Networking digital o presencial: dónde se construyen los vínculos
Cada tanto alguien me plantea el debate como si fuera una guerra: ¿el networking de verdad es el presencial, o el digital ya lo reemplazó? Después de años escribiendo un newsletter que viaja por internet y organizando encuentros de Coffee Net alrededor de una mesa física, mi respuesta es que la pregunta está mal formulada. No compiten: hacen cosas distintas.
Lo que lo digital hace bien: alcance y descubrimiento
Internet resuelve el problema que el mundo físico nunca pudo: encontrar a las personas correctas entre millones. Un comentario con sustancia en LinkedIn, un newsletter que llega a alguien que jamás te hubieras cruzado, un mensaje bien escrito a una persona de otra ciudad. Lo digital descubre, acerca y mantiene: es incomparable para el primer contacto y para sostener el hilo entre encuentros. Buena parte de mi red empezó con un mensaje.

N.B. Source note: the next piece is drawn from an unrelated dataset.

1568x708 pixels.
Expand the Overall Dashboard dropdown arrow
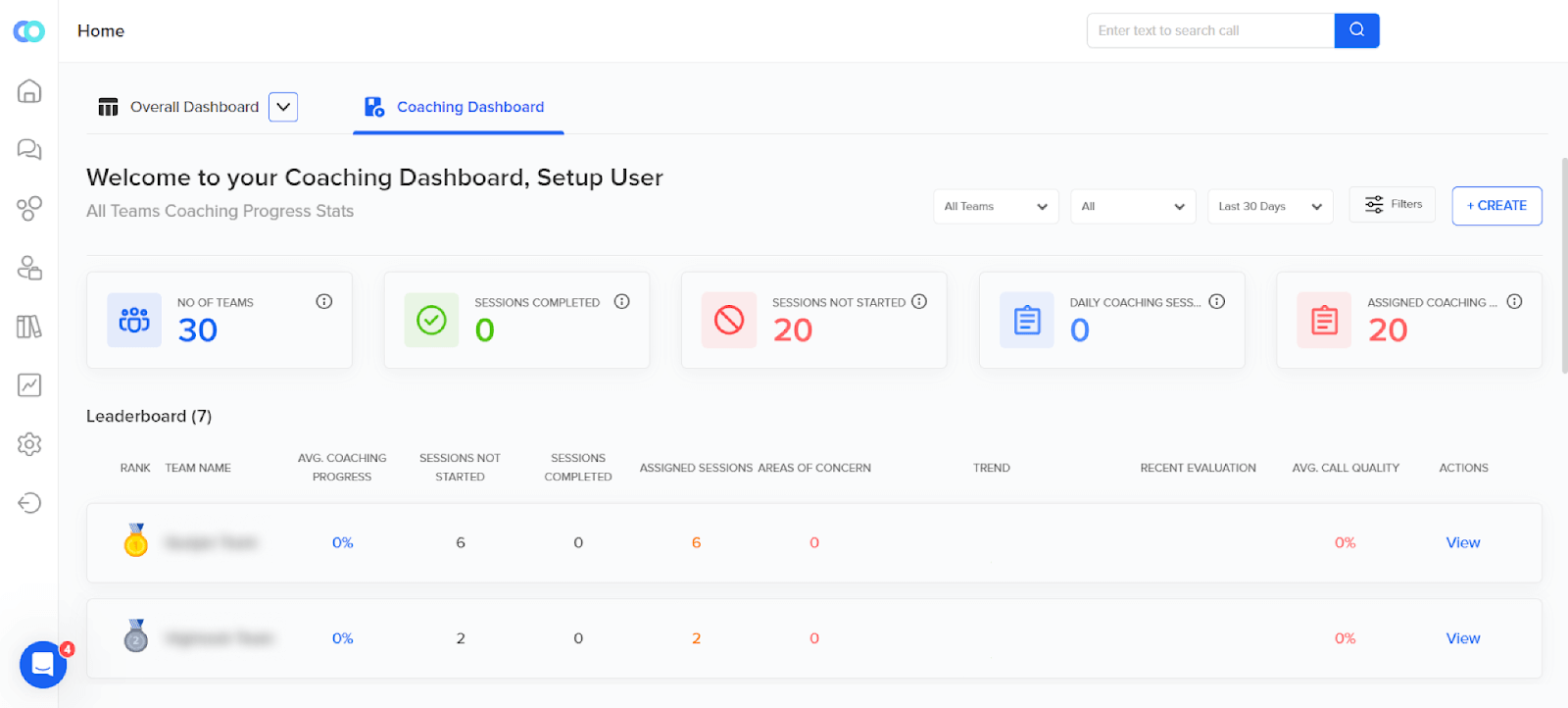tap(283, 107)
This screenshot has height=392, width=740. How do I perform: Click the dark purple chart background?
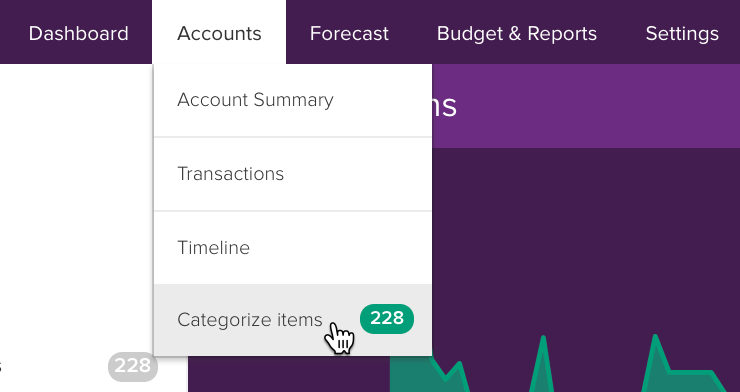[585, 236]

Lo que lo presencial hace mejor: confianza
Pero hay algo que la pantalla todavía no transmite del todo: la conversación que se estira porque nadie quiere cortarla, el humor compartido, la vulnerabilidad de contar un proyecto a medio hacer mirando a alguien a los ojos. La confianza profunda —esa que hace que alguien te recomiende jugándose su propia reputación— se construye muchísimo más rápido compartiendo espacio. Por eso Coffee Net es presencial y en mesas chicas: una hora alrededor de un café avanza lo que meses de mensajes no logran.

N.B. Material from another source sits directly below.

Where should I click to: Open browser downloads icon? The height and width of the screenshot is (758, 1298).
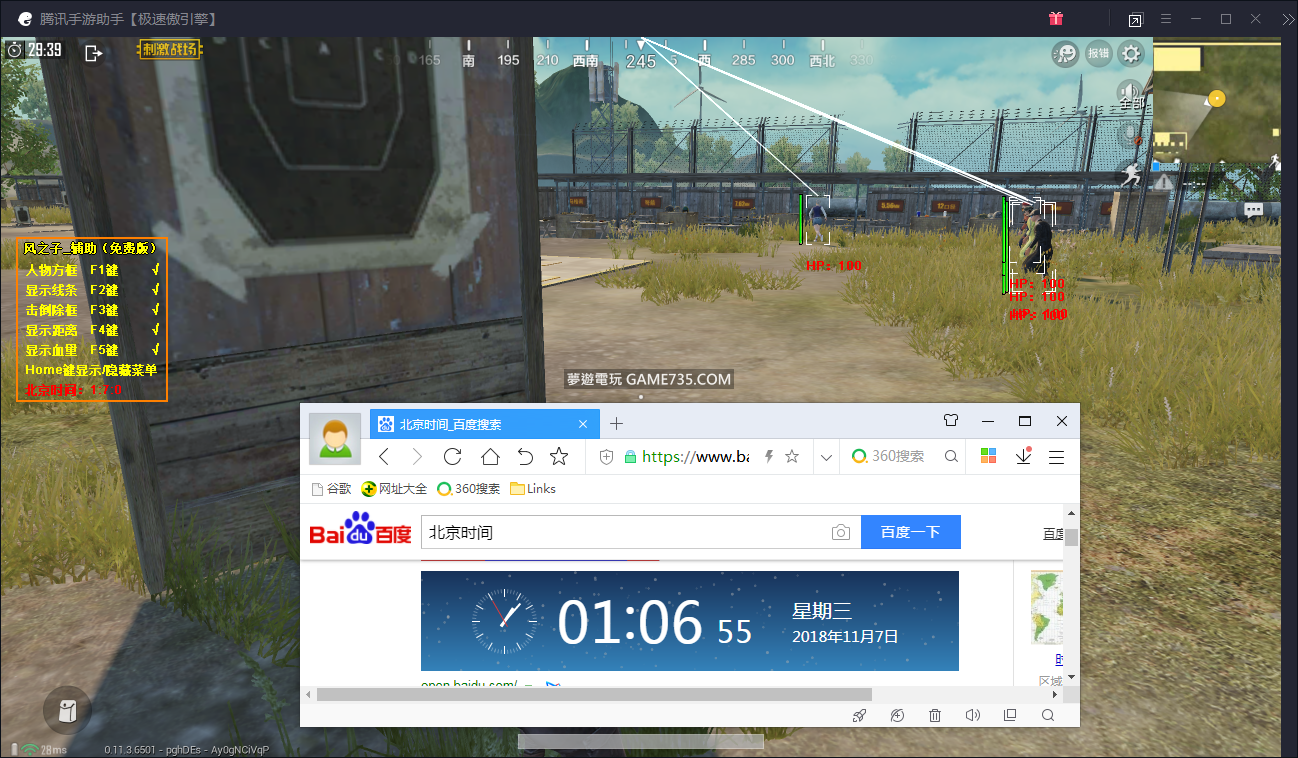click(1023, 456)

El circuito completo: descubrir online, profundizar en persona, sostener online
Las redes que mejor funcionan usan un circuito: lo digital para descubrir y dar el primer paso, lo presencial para convertir ese contacto en vínculo, y de nuevo lo digital para sostenerlo en el tiempo —el mensaje que retoma algo de la conversación, el artículo que le mandás porque te acordaste, el seguimiento con sentido. El error es quedarse en una sola mitad: quien solo acumula contactos online tiene una red ancha y frágil; quien solo cultiva su círculo presencial tiene una red profunda pero chica.
En "Esto es Networking" lo resumimos así: las herramientas cambian, la lógica de los vínculos no. La pregunta útil no es dónde hacer networking, sino qué le falta hoy a cada relación que te importa: ¿descubrimiento, profundidad o continuidad? La respuesta te dice qué canal usar.